Paysan vendant ses assignats auprès d’un changeur, Jean-Baptiste Lesueur, vers 1789-1796 (C) Musée Carnavalet, Histoire de Paris

Au pied du mur

En 1789, au pied du mur, le roi tente le tout pour le tout et convoque les États généraux, soit l’assemblée des représentants de la noblesse, du clergé et du tiers état. La suite est connue : ces derniers constituent l’Assemblée nationale, s’arrogent la souveraineté, précipitent la Révolution et mettent à bas les privilèges durant la nuit du 4 août en proclamant la fin des inégalités, notamment fiscales, devenues insupportables dans tout le royaume. Cependant, les caisses demeurent désespérément vides. Le déficit atteint deux milliards. Talleyrand, évêque d’Autun, monte à la tribune. C’est lui qui gère la colossale fortune de l’Église de France. Il choisit de trahir son ordre et convainc de résorber le déficit en nationalisant les biens du clergé, puis en les nantissant pour émettre des assignats. Problème : le cours desdits assignats ne tardera pas à s’effondrer. Des petits malins en profiteront pour acquérir à vil prix le patrimoine gagé. Ce sont les fameux acquéreurs de biens nationaux, que Balzac décrit dans Eugénie Grandet comme une nouvelle classe de parvenus sans vertu ni vergogne, et dont Barbey d’Aurevilly raconte, dans L’Ensorcelée, l’ascension sociale, qui n’a d’égale que la déchéance financière des vieilles familles seigneuriales.Dans les campagnes, on estime que les transferts de propriété représentent 10 % des richesses foncières. L’émergence de nouvelles dynasties bourgeoises aux fortunes mal acquises ne renfloue pas pour autant l’État. L’inflation succède à la déflation. Les particuliers thésaurisent leur monnaie métallique et l’argent se cache. En 1797, pour s’en sortir, le Directoire décrète finalement la banqueroute. Les deux tiers de la dette publique sont dénoncés. Le gouvernement travestira cette ruine du créancier en parlant de « tiers consolidé ». On parlerait aujourd’hui d’assouplissement quantitatif et de renégociation de la dette : l’Etat est moins avare de langue de bois que de monnaie de singe. Les comptes assainis, la France peut envisager des réformes. L’autorité et la confiance reviendront avec Bonaparte et le coup d’État de Brumaire. Bientôt, le futur empereur associera son nom au franc germinal (1803). Il s’efforcera, malgré la guerre, de maintenir l’équilibre budgétaire.

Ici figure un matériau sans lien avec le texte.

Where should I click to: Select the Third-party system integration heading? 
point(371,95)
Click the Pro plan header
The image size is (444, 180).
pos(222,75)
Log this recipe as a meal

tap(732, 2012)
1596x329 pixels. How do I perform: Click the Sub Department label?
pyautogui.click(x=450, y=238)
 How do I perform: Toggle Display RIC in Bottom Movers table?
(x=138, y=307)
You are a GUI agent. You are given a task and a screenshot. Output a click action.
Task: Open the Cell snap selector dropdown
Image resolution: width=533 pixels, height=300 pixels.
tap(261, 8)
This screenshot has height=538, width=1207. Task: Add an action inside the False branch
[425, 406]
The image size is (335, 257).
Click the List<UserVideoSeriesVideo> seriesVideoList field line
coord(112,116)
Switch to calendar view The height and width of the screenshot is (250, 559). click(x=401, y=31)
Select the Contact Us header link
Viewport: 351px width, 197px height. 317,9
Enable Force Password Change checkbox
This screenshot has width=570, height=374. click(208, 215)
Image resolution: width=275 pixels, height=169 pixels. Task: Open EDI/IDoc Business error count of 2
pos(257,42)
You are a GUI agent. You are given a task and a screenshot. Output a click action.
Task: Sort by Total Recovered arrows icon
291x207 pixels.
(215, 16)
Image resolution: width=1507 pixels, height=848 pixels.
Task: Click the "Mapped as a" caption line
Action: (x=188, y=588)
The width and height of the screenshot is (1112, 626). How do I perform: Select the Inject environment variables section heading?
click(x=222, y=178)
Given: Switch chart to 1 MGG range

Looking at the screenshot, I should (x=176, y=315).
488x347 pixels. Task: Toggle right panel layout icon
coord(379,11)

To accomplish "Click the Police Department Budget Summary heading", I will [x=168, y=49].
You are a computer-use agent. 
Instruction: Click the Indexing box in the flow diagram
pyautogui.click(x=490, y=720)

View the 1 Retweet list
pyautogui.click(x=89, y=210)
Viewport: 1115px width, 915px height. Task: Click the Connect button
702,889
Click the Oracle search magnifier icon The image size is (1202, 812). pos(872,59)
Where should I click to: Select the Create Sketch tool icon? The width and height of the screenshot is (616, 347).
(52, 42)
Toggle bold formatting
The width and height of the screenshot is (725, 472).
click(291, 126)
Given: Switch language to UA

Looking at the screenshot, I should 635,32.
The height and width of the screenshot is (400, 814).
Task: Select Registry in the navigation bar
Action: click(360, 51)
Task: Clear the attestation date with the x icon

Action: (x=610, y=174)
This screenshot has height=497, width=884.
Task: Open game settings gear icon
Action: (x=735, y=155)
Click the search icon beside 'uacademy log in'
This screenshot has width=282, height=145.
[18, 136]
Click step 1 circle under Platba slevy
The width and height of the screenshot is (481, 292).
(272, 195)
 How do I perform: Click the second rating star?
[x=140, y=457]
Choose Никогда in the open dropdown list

Morale de l’histoire : les résistances financières ont scellé le destin de la monarchie. Ce qui aurait pu être une transformation ordonnée s’est muée en révolution brutale. À force de multiplier les occasions manquées, les Bourbon ont révélé leur incapacité à se projeter dans l’avenir. L’État absolutiste, dans son désir de tout embrasser, avait en fait figé le mouvement et renforcé l’orgueil d’une noblesse qui cherchait à compenser par les privilèges financiers le pouvoir politique qu’elle avait perdu. La France de l’Ancien Régime, avec son aristocratie oisive, son clergé possessif et ses financiers rapaces, portait dans ses petitesses les germes de nos gloires futures : une rage de recommencer, encore et encore, une histoire qui oscille entre le sublime et le grotesque, où chaque crise, à défaut de nous corriger, au moins nous édifie.